In my last column, I discussed how terms in the claims of a patent need to be construed by a court during patent litigation. Claim construction, as it is called, is often critical to the outcome of a patent suit. The meaning of the terms in the claims of a patent influence much of a judge’s reasoning in finding whether there has been infringement, or whether a patent is held invalid. Previously, I used the word “thin” — in the context of a thin film of polyethylene on a packaging material — as a term that would likely have to be construed by a court. For example, if a judge found that the term “thin” meant between one to two millimetres, then a finding of infringement could only be found if the impugned product had a film in that range.

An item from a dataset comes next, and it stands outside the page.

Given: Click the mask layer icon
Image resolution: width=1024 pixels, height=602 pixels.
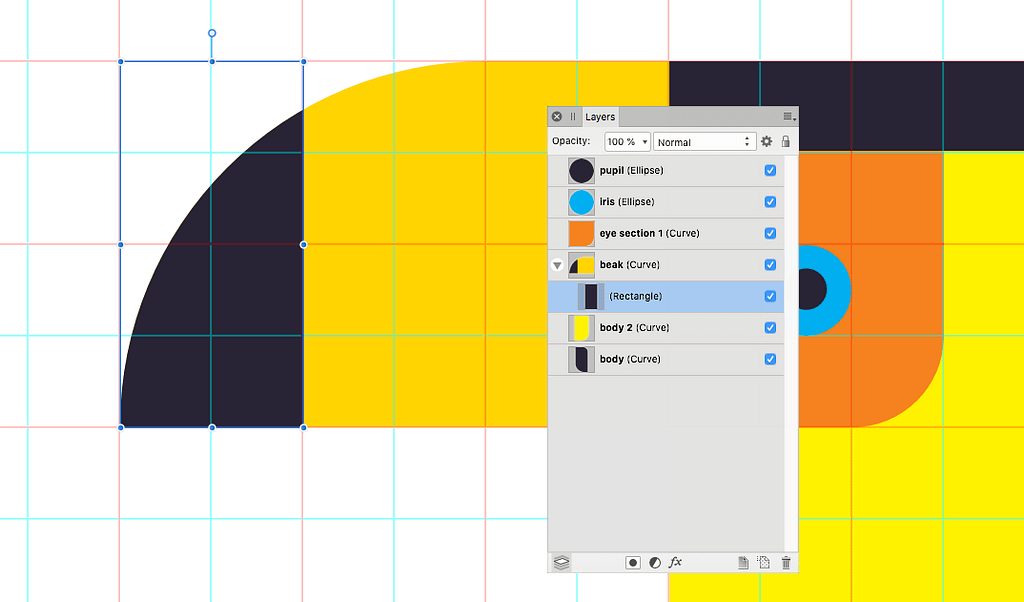Looking at the screenshot, I should [633, 562].
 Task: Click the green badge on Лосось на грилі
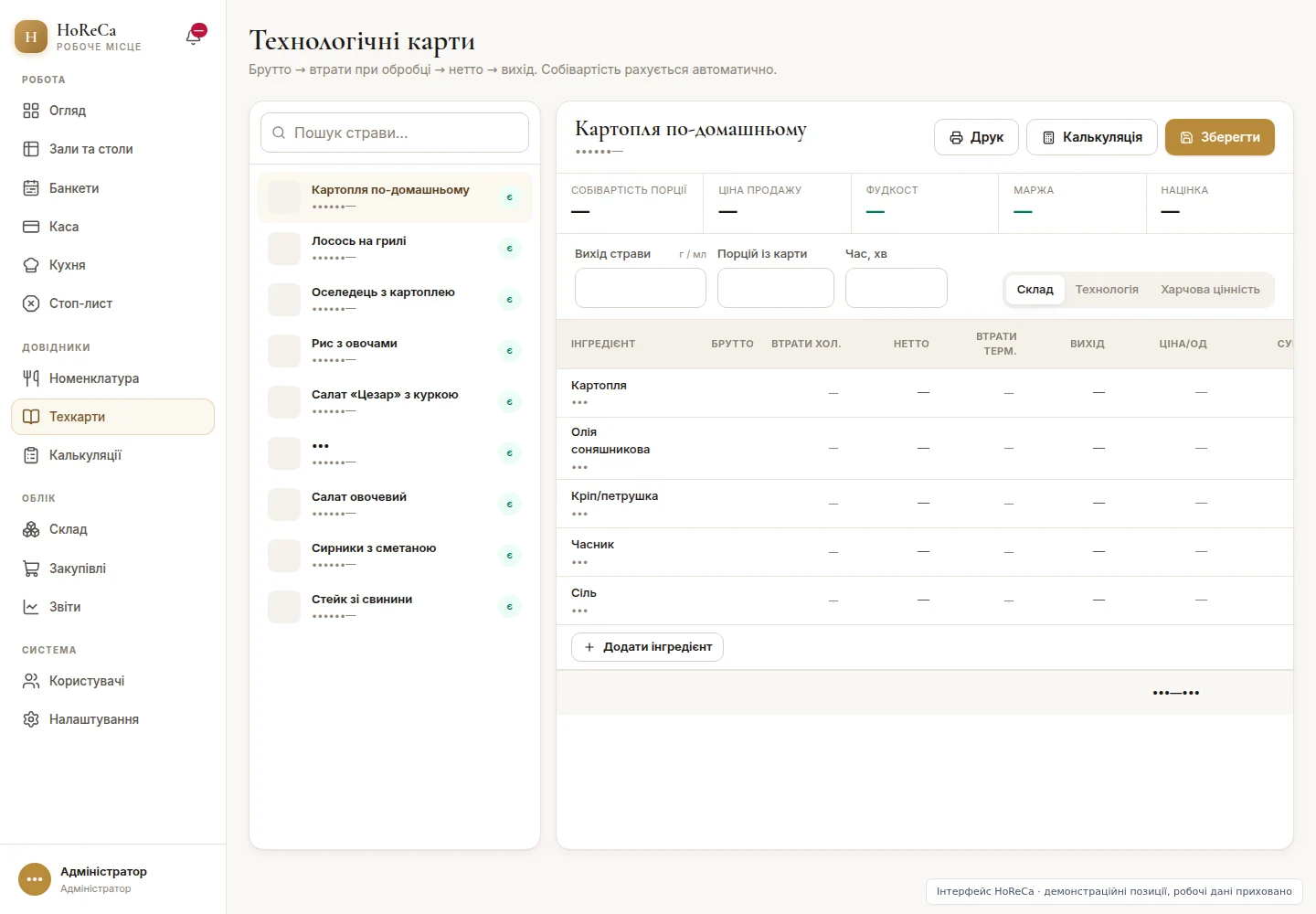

How does a judge arrive at a construction of a claim term? In Canada, the enquiry involves what a person skilled in the art would believe the claim term to mean in the context of the disclosure of the patent. For example, if the inventor specifically defined the term “thin” in the patent to mean one to two millimetres, then a judge would likely construe the term to have this particular thickness. Unfortunately, construction of a claim term is usually not that straightforward and therefore expert witnesses provide opinions to help a judge construe the contentious terms of a patent. 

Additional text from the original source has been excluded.